-------- Task material

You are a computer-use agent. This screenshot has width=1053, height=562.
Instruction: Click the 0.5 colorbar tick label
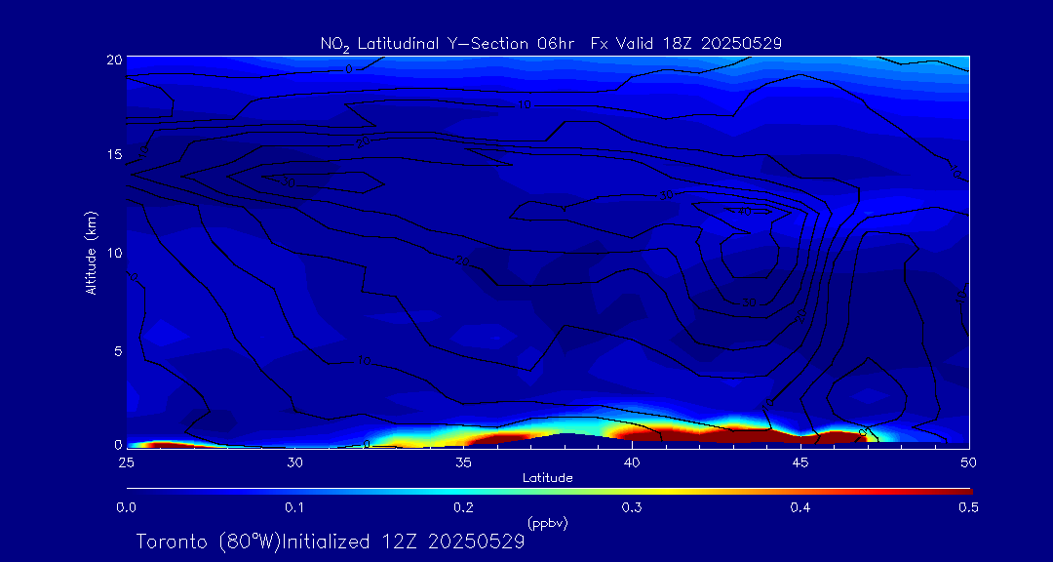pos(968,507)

----------------
-------- Task material

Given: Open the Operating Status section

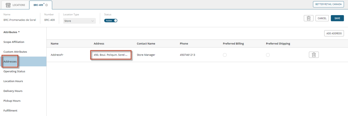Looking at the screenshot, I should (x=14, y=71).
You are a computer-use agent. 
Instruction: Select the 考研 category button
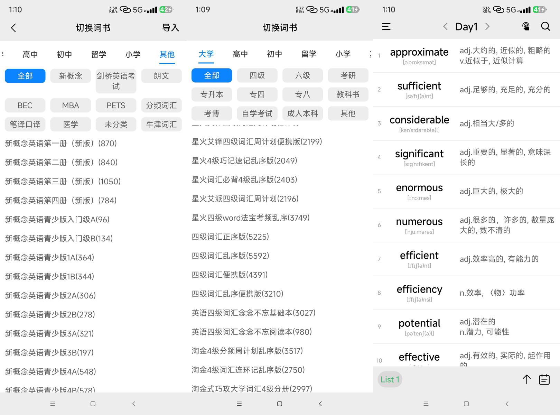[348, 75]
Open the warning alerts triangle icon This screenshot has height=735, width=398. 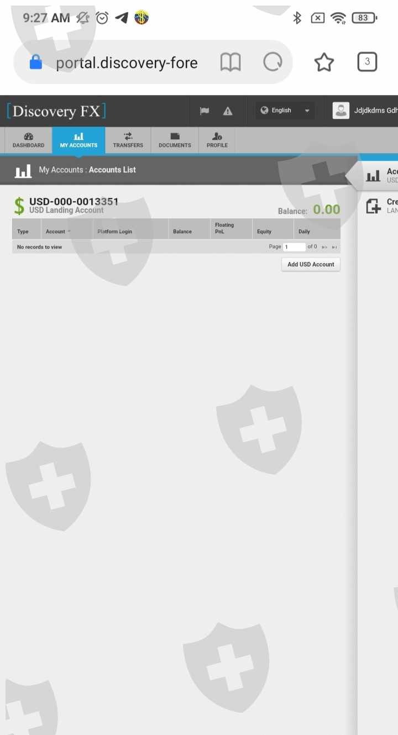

----------------

Aim of the exercise: If a line in the material above contains "computer", show that line.

Response to the exercise:
You are a computer-use agent. This screenshot has width=1053, height=562.
You are a computer-use agent. 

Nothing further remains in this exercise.